What is Black Identity in the 21st Century Supposedly “Post-Racial” World?
By: Jonathan Patterson London, 1st October 2014
I was browsing Twitter the other day and came across a new ABC sitcom called “Black-ish” – a 30 minute programme about a well-off middle-class African-American family living in a Los Angeles suburb that premiered in the US on 24th September 2014. The comedy is almost a satire of the modern, wealthy, suburban black family of today, and underneath its gravitas, is seemingly seeking to also address issues of race, racism and identity. In this case, the matter of identity is regarding the idea of the black identity and “blackness”. However, after watching the pilot, I wondered:
“Is there really a plain and simple description of what black identity is? Is there even such a thing as “blackness”? If so, what is it?!
Often when you’re a black person, but don’t live up to the perceived idea of being “black” you will be accused of “acting white” or told “you’re not black enough”. I personally think that this mentality can be dangerous and backwards whilst also restricting and limiting our progression as black people.
This new series, Black-ish, is clearly here to create some form of mild controversy. At the very least, it is aiming to make viewers think more deeply about black identity and create wider discussions about it.
Over time, it is inevitable that more black families will continue to make the transition into middle-class incomes and lifestyles in North America, the UK and everywhere else where they are a minority. As a result, the lifestyle of black families is bound to change. As portrayed in the pilot episode of Black-ish, young black children from wealthier families may not see colour as such a major issue or barrier, particularly as they are being born into a world where society is less racist and the only American president they have ever known happens to be a black man. This probably won’t even be a factor that just affects young children from middle-class backgrounds, but eventually will be the mindset of a majority of young black children. I see it as more of a generational change than a socio-economic one.
Nevertheless, the father in Black-ish, Andre Johnson Sr. (portrayed by Anthony Anderson) is uncomfortable and confused by the fact that his children fail to see colour in the same way that he does and was brought up to do, and is worried that they might not be “black” enough. At the same time, however, he is peeved when his company promotes him to Senior Vice President of the new “Urban” division – clearly signaling out his difference.
But what is being “black”?! What is “blackness”?! I’m sure there have already been numerous debates, discussions, and unwritten codes about this very issue. But aren’t we all individuals?! Why is it necessary for black people to have to conform to a certain way of life or state of mind in order to be accepted as being black?
As far as I’m concerned, the only thing that makes me black is the colour of my skin. Everything else about me is just a result of the way I’ve been brought up, my environment and my personality.
I truly believe that it is so important that black people learn about and become aware of our history and practise our cultural heritage so that we can hold on to it, celebrate it and be proud of it. However, although it is important for us to practise this together as black communities, we are still individuals and we should live in a way that makes us feel comfortable instead of living a life that we are told to because of the colour of our skin.
But back to Black-ish.
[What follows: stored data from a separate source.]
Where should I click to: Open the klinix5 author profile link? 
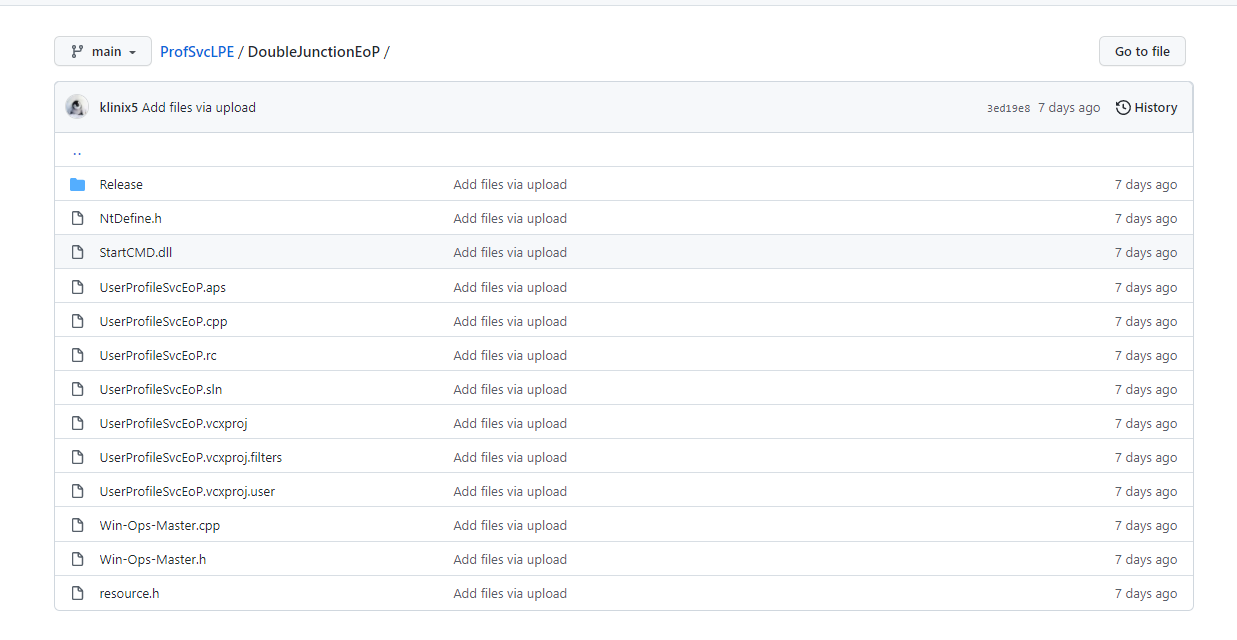click(x=118, y=108)
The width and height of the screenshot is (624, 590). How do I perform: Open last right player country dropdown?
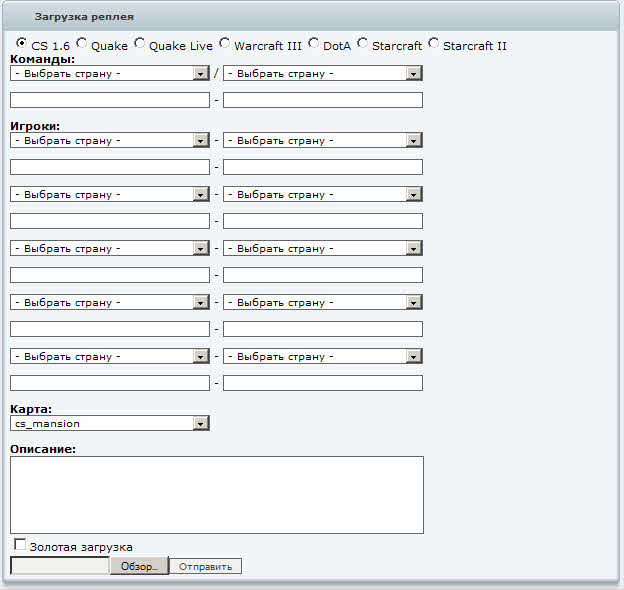coord(322,356)
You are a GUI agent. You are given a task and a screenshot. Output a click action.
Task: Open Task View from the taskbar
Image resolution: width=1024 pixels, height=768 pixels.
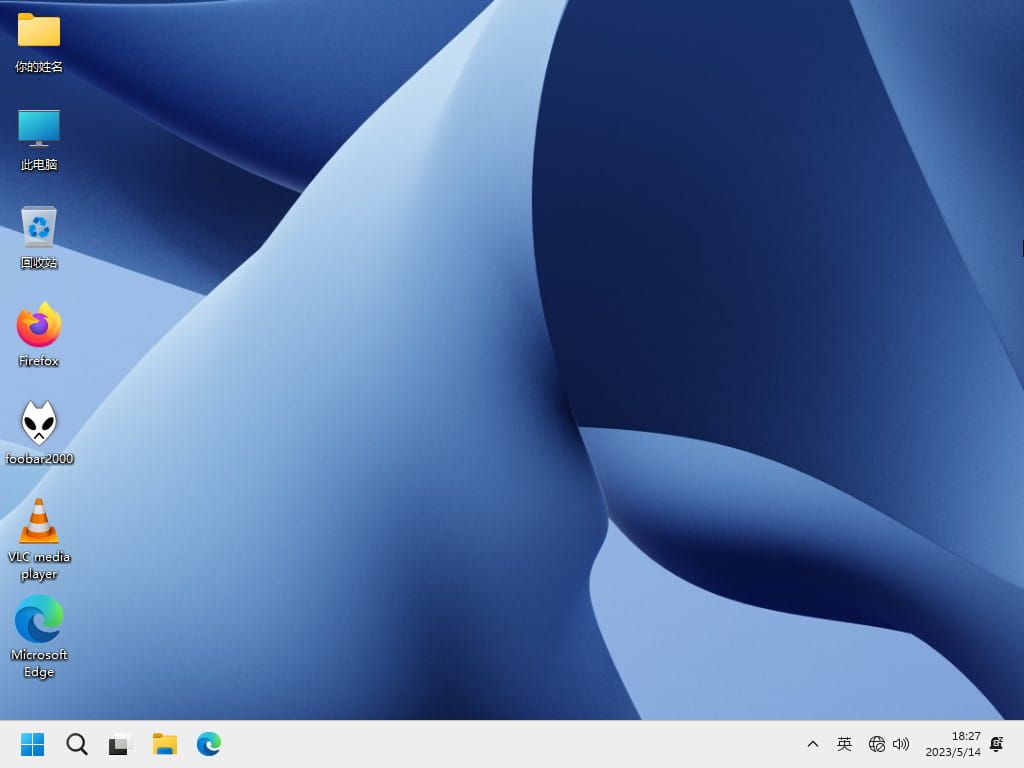click(120, 744)
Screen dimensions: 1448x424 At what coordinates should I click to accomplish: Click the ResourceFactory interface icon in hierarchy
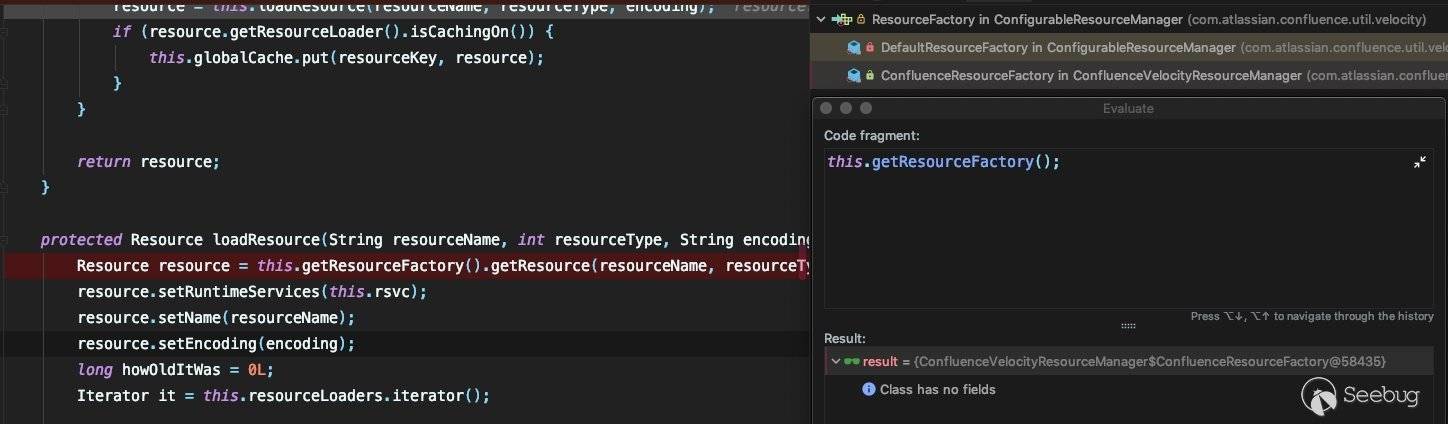pyautogui.click(x=841, y=19)
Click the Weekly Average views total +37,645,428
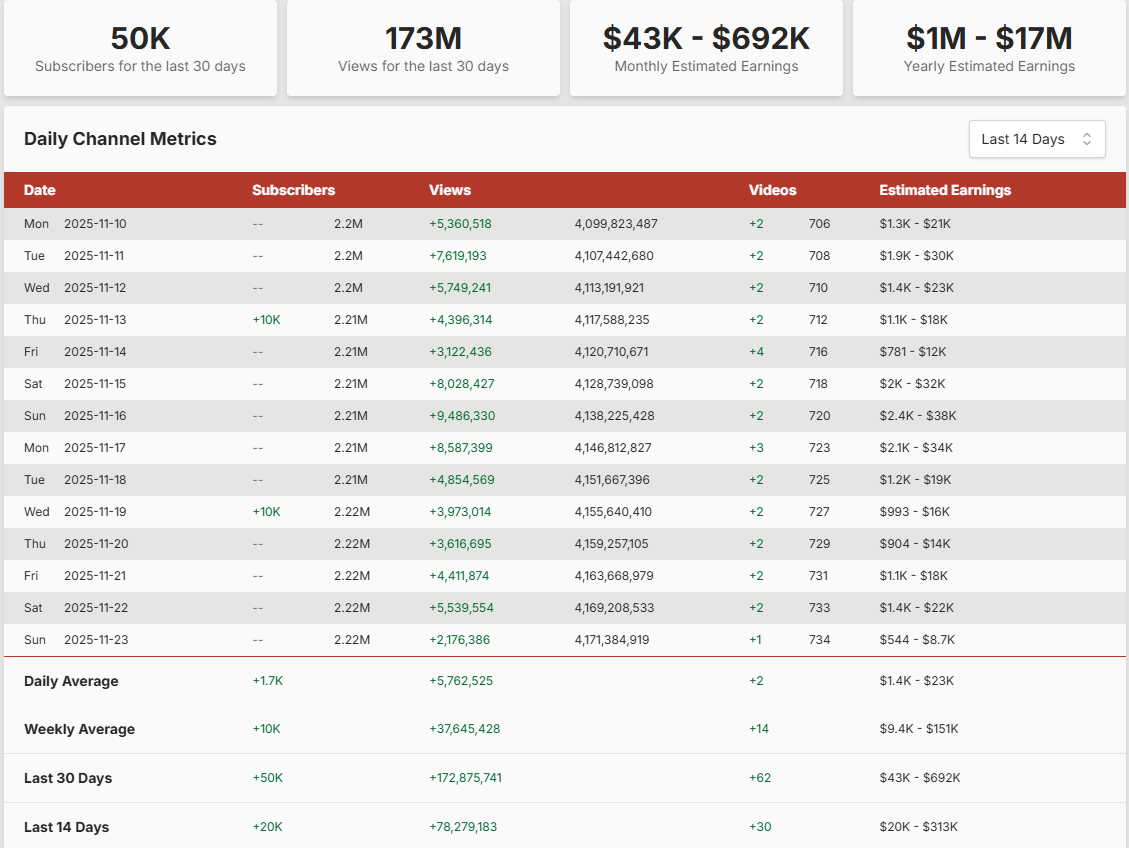 pyautogui.click(x=465, y=729)
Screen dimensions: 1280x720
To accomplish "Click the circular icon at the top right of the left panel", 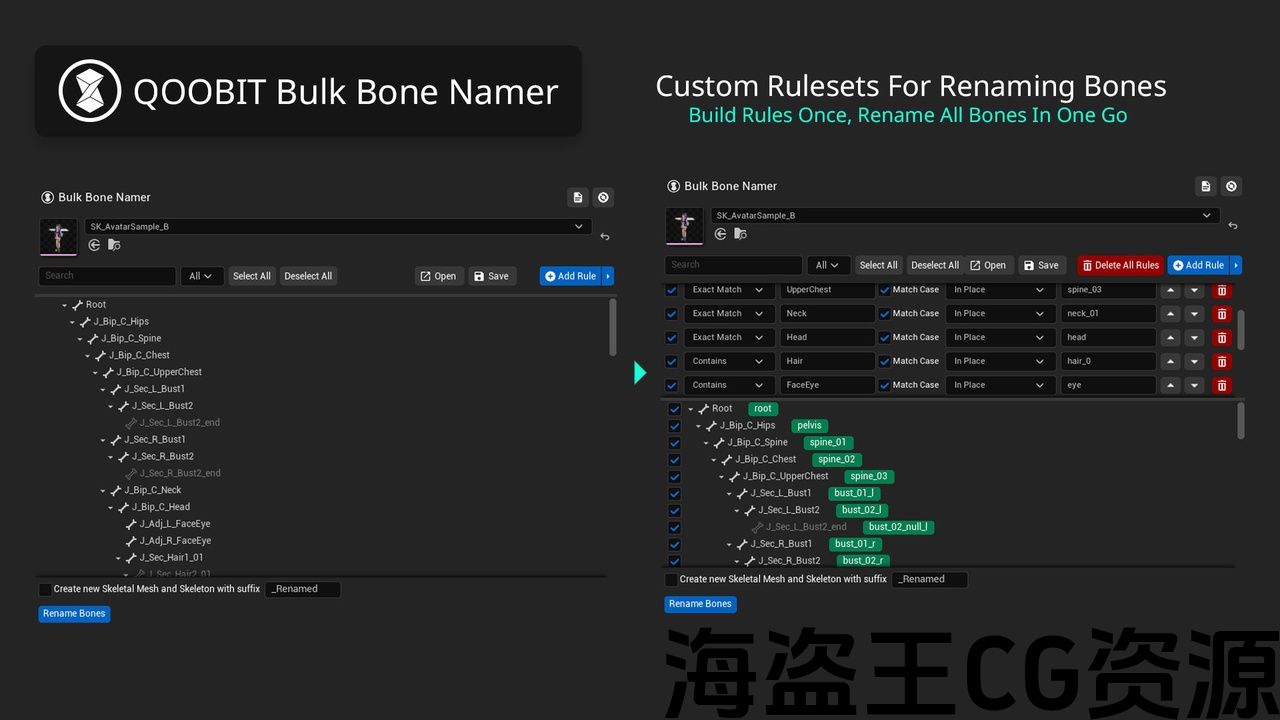I will click(x=603, y=197).
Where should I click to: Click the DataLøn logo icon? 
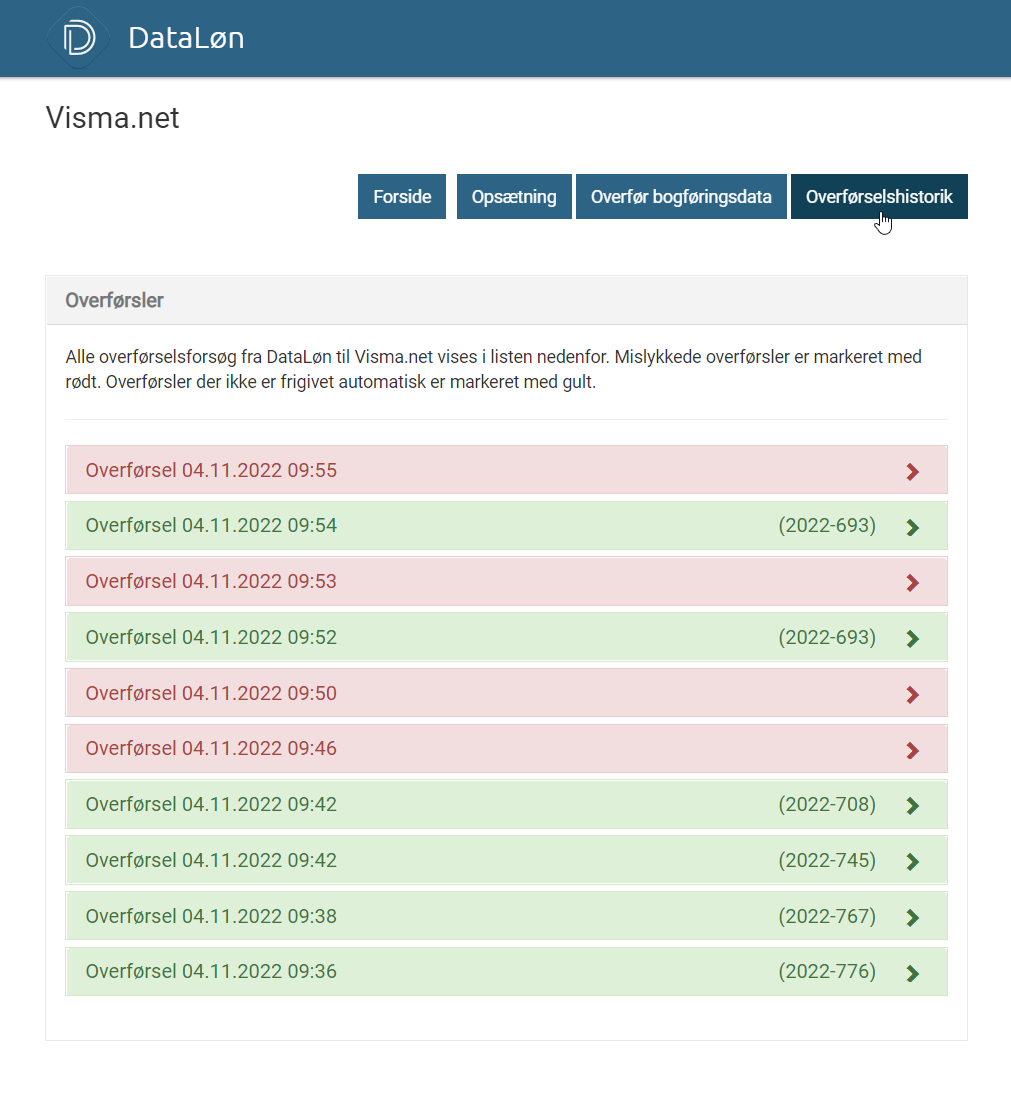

I personally thought that this programme was really good. It was entertaining and has a lot of potential. I will be watching more of the episodes as the series progresses. Obviously it was over the top in places (e.g. the African rites of passage ceremony), but what sitcom isn’t? Also, isn’t that what makes them so great? Black-ish is the type of programme that can be very enjoyable if you use it to think critically about the underlying messages about race and identity that show portrays. On the other hand, it’s not something you want to take too seriously at all because you will just end up over thinking it and not enjoying it. However, it does need discussion.